→ Given entries:
-*-

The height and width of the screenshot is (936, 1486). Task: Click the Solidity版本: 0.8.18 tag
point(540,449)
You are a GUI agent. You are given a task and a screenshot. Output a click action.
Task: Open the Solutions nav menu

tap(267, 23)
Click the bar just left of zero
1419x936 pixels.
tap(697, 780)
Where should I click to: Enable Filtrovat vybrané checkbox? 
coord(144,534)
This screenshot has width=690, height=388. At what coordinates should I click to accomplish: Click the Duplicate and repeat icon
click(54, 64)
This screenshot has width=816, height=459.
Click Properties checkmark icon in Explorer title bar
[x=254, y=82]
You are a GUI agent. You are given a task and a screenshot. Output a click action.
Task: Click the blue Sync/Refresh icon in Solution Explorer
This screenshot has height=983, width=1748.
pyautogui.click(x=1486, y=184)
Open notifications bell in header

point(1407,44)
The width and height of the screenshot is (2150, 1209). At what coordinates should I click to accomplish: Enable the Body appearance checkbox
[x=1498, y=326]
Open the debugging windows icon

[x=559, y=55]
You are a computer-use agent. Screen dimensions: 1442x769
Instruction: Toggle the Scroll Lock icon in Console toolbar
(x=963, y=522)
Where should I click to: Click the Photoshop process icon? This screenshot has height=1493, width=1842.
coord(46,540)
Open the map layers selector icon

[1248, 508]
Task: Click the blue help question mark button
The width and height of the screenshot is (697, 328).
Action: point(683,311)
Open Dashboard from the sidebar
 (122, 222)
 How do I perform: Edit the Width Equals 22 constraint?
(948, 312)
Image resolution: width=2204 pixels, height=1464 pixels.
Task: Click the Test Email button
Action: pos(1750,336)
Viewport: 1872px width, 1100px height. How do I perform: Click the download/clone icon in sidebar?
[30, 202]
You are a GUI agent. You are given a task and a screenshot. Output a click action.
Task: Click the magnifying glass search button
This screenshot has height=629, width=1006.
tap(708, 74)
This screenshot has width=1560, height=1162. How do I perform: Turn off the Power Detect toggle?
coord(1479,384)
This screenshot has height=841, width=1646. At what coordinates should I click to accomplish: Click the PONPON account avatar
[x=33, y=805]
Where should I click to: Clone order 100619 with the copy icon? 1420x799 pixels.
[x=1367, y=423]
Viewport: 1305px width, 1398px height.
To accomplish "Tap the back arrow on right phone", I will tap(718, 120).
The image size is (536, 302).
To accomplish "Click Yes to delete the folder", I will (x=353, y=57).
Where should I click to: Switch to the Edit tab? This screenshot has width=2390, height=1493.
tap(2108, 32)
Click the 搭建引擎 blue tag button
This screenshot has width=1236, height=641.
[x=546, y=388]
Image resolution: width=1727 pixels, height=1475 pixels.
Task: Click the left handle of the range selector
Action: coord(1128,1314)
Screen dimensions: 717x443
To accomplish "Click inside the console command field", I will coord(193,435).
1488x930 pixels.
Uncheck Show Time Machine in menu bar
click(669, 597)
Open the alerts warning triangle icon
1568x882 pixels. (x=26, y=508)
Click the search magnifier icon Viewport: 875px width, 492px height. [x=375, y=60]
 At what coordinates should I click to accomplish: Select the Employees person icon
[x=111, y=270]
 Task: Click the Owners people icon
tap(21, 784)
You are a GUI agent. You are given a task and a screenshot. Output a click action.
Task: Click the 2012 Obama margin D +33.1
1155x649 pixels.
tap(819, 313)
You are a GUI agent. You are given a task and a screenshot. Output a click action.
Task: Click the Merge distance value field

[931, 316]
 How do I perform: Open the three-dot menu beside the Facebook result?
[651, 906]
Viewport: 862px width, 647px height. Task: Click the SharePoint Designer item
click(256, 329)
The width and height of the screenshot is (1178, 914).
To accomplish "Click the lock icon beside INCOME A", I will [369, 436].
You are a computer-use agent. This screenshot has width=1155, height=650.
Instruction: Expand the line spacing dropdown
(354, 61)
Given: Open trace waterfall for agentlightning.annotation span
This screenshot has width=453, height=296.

-*-

→ Exercise aim:
Write out only the lines that run from the line containing "This screenshot has width=816, height=459." through the line containing "The image size is (536, 302).", both included, exactly as they appear above.

→ Answer section:
This screenshot has width=816, height=459.
Click Properties checkmark icon in Explorer title bar
[x=254, y=82]
You are a GUI agent. You are given a task and a screenshot. Output a click action.
Task: Click the blue Sync/Refresh icon in Solution Explorer
This screenshot has height=983, width=1748.
pyautogui.click(x=1486, y=184)
Open notifications bell in header

point(1407,44)
The width and height of the screenshot is (2150, 1209). At what coordinates should I click to accomplish: Enable the Body appearance checkbox
[x=1498, y=326]
Open the debugging windows icon

[x=559, y=55]
You are a computer-use agent. Screen dimensions: 1442x769
Instruction: Toggle the Scroll Lock icon in Console toolbar
(x=963, y=522)
Where should I click to: Click the Photoshop process icon? This screenshot has height=1493, width=1842.
coord(46,540)
Open the map layers selector icon

[1248, 508]
Task: Click the blue help question mark button
The width and height of the screenshot is (697, 328).
Action: point(683,311)
Open Dashboard from the sidebar
 (122, 222)
 How do I perform: Edit the Width Equals 22 constraint?
(948, 312)
Image resolution: width=2204 pixels, height=1464 pixels.
Task: Click the Test Email button
Action: pos(1750,336)
Viewport: 1872px width, 1100px height. How do I perform: Click the download/clone icon in sidebar?
[30, 202]
You are a GUI agent. You are given a task and a screenshot. Output a click action.
Task: Click the magnifying glass search button
This screenshot has height=629, width=1006.
tap(708, 74)
This screenshot has width=1560, height=1162. How do I perform: Turn off the Power Detect toggle?
coord(1479,384)
This screenshot has height=841, width=1646. At what coordinates should I click to accomplish: Click the PONPON account avatar
[x=33, y=805]
Where should I click to: Clone order 100619 with the copy icon? 1420x799 pixels.
[x=1367, y=423]
Viewport: 1305px width, 1398px height.
To accomplish "Tap the back arrow on right phone", I will tap(718, 120).
The image size is (536, 302).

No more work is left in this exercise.